El joven, con ligera violencia, levantó la cabeza que Amelia ocultaba en su pecho, y besando dulcemente sus bellos párpados:

—Tú no crees que sean fantasmas, lo que voy a combatir mañana, ¿verdad? le preguntó.

—Hermano mío, no vayas a la Cartuja, insistió Amelia en tono suplicante y eludiendo la pregunta.

—¿Es nuestra madre la que te ha encargado que me digas eso? Confiésalo, Amelia.

—¡Oh, hermano mío! No, mi madre no me ha dicho una palabra, soy yo la que he adivinado que querías ir allí.

—Pues bien, sí, quería ir, Amelia, dijo Roland en tono firme, y debes saber una cosa… que voy a ir.

—¿Aun rogándotelo con las manos juntas, hermano mío? dijo Amelia en un tono casi doloroso, ¿aun rogándotelo de rodillas?

Y se echó a los pies de su hermano.

—¡Oh! ¡Mujeres! ¡Mujeres! murmuró Roland, inexplicables criaturas.
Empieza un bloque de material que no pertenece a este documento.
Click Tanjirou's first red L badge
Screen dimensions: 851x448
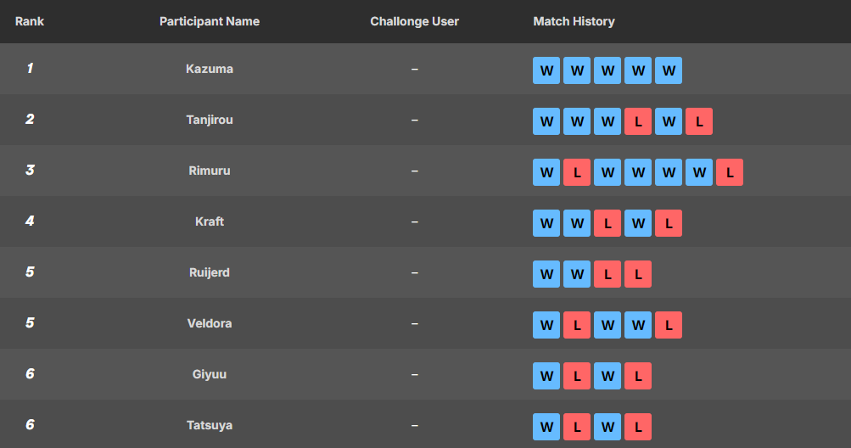(x=638, y=121)
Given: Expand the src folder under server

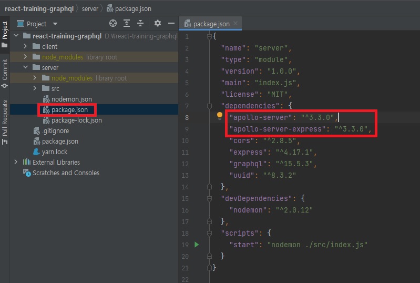Looking at the screenshot, I should tap(35, 89).
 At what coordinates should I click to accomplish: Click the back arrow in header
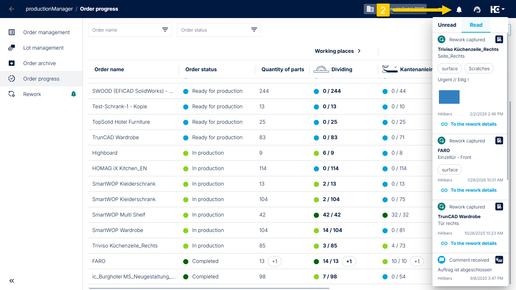(x=12, y=9)
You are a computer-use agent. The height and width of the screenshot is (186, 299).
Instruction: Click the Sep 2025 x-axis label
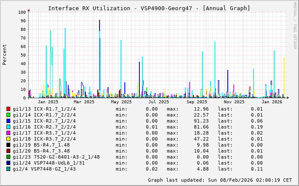(197, 102)
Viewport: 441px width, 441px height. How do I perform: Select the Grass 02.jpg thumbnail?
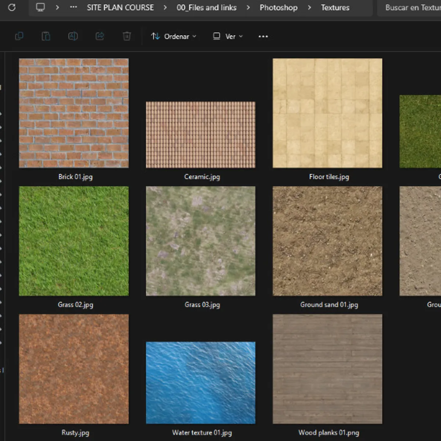click(74, 241)
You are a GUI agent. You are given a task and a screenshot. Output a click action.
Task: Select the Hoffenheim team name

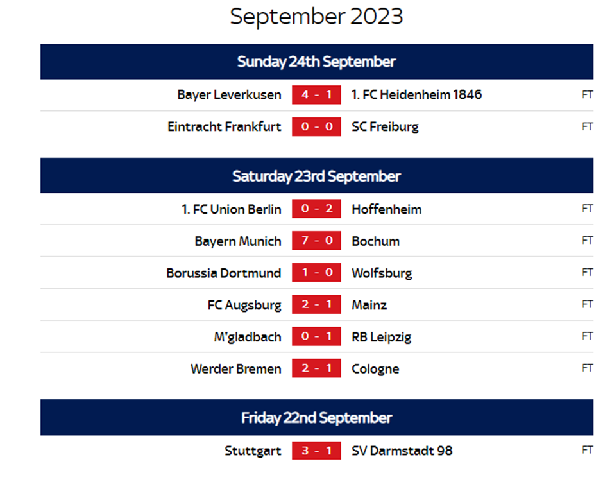point(386,209)
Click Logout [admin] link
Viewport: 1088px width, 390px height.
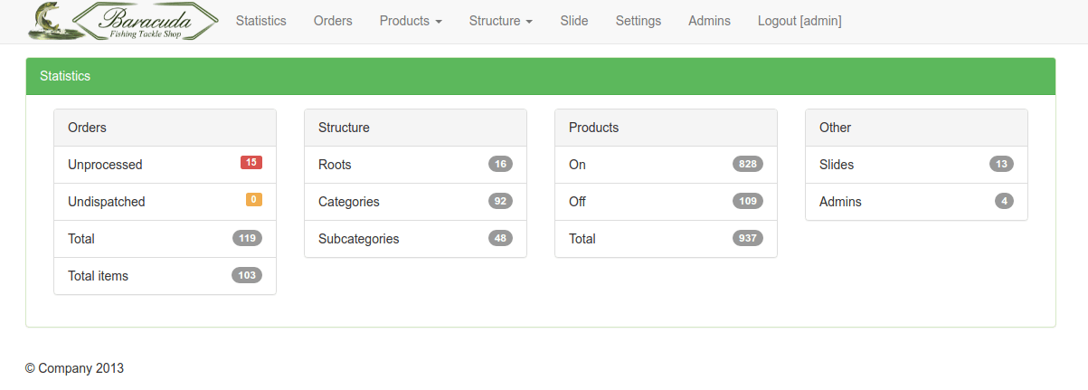799,21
Sus palabras son un misterio, su boca no dice nunca los secretos del corazón. Lloran, ruegan, tiemblan, ¿por qué? ¡Los hombres jamás lo hacen! Amelia, he resuelto ir, y cuando tomo una resolución ningún poder en el mundo me la hace cambiar. Ahora abrázame, no temas nada y te diré muy bajo un gran secreto.

Amelia alzó la cabeza, fijando en Roland una mirada a la vez interrogadora y desesperada.

—Me he dado cuenta, desde hace más de un año, prosiguió el joven, de que tengo la desgracia de no poder morir; consuélate, pues, y tranquilízate.

Roland pronunció estas palabras en un tono tan doloroso que Amelia, que hasta entonces había conseguido retener sus lágrimas, entró en su habitación deshecha en llanto.

El joven, después de asegurarse de que su hermana había cerrado la puerta, cerró la suya murmurando:

—Ya veremos quién se cansa primero, sí el destino o yo.